PROVIDED DATA -
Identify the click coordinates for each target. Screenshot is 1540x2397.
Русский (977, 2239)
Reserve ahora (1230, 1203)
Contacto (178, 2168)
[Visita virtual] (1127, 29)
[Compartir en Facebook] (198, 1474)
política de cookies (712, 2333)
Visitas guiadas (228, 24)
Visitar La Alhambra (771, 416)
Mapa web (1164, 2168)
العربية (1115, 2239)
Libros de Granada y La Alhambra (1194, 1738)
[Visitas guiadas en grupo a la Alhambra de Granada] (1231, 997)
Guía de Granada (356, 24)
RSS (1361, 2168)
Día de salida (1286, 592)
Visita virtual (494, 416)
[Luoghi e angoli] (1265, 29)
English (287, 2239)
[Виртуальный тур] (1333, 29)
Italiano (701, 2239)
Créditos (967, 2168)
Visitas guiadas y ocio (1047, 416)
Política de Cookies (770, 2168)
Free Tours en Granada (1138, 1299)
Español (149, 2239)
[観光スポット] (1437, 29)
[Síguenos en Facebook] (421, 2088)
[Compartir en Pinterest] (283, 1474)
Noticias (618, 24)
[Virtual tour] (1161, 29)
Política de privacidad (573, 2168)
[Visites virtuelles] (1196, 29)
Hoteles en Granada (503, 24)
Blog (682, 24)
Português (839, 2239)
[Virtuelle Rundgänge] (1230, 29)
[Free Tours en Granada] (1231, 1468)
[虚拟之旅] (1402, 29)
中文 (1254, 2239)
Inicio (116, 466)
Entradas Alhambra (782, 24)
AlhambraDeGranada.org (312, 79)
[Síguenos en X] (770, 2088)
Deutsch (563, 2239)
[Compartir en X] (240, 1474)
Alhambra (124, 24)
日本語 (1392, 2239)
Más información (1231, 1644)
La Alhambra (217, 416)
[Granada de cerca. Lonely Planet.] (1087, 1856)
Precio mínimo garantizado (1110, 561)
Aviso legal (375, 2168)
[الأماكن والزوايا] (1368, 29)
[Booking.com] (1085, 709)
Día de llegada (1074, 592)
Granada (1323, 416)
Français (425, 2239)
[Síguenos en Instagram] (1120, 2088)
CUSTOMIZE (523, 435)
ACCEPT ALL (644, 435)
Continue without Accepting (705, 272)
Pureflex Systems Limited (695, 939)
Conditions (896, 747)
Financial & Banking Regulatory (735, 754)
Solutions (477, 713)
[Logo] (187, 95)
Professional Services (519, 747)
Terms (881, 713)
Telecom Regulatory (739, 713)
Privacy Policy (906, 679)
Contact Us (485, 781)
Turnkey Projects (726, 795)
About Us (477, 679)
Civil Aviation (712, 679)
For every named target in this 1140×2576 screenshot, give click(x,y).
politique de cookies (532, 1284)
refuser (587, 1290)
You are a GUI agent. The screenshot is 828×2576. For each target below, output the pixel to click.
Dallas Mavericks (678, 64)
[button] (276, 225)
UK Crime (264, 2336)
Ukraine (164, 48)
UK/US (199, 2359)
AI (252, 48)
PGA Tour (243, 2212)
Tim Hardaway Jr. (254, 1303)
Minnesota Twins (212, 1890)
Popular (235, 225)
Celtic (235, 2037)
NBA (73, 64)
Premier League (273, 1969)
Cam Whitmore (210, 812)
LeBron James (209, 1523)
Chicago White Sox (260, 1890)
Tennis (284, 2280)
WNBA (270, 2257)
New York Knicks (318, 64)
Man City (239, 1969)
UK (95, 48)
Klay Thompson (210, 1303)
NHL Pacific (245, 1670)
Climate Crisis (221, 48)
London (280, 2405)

EXERCISE OBJECTIVE -
Give again, exactly as written, the lines running from the first line of the data above through the line that contains "[Granada de cerca.".

RESPONSE -
Identify the click coordinates for each target. Screenshot is 1540x2397.
Русский (977, 2239)
Reserve ahora (1230, 1203)
Contacto (178, 2168)
[Visita virtual] (1127, 29)
[Compartir en Facebook] (198, 1474)
política de cookies (712, 2333)
Visitas guiadas (228, 24)
Visitar La Alhambra (771, 416)
Mapa web (1164, 2168)
العربية (1115, 2239)
Libros de Granada y La Alhambra (1194, 1738)
[Visitas guiadas en grupo a la Alhambra de Granada] (1231, 997)
Guía de Granada (356, 24)
RSS (1361, 2168)
Día de salida (1286, 592)
Visita virtual (494, 416)
[Luoghi e angoli] (1265, 29)
English (287, 2239)
[Виртуальный тур] (1333, 29)
Italiano (701, 2239)
Créditos (967, 2168)
Visitas guiadas y ocio (1047, 416)
Política de Cookies (770, 2168)
Free Tours en Granada (1138, 1299)
Español (149, 2239)
[観光スポット] (1437, 29)
[Síguenos en Facebook] (421, 2088)
[Compartir en Pinterest] (283, 1474)
Noticias (618, 24)
[Virtual tour] (1161, 29)
Política de privacidad (573, 2168)
[Visites virtuelles] (1196, 29)
Hoteles en Granada (503, 24)
Blog (682, 24)
Português (839, 2239)
[Virtuelle Rundgänge] (1230, 29)
[Free Tours en Granada] (1231, 1468)
[虚拟之旅] (1402, 29)
中文 (1254, 2239)
Inicio (116, 466)
Entradas Alhambra (782, 24)
AlhambraDeGranada.org (312, 79)
[Síguenos en X] (770, 2088)
Deutsch (563, 2239)
[Compartir en X] (240, 1474)
Alhambra (124, 24)
日本語 (1392, 2239)
Más información (1231, 1644)
La Alhambra (217, 416)
[Granada de cerca. Lonely Planet.] (1087, 1856)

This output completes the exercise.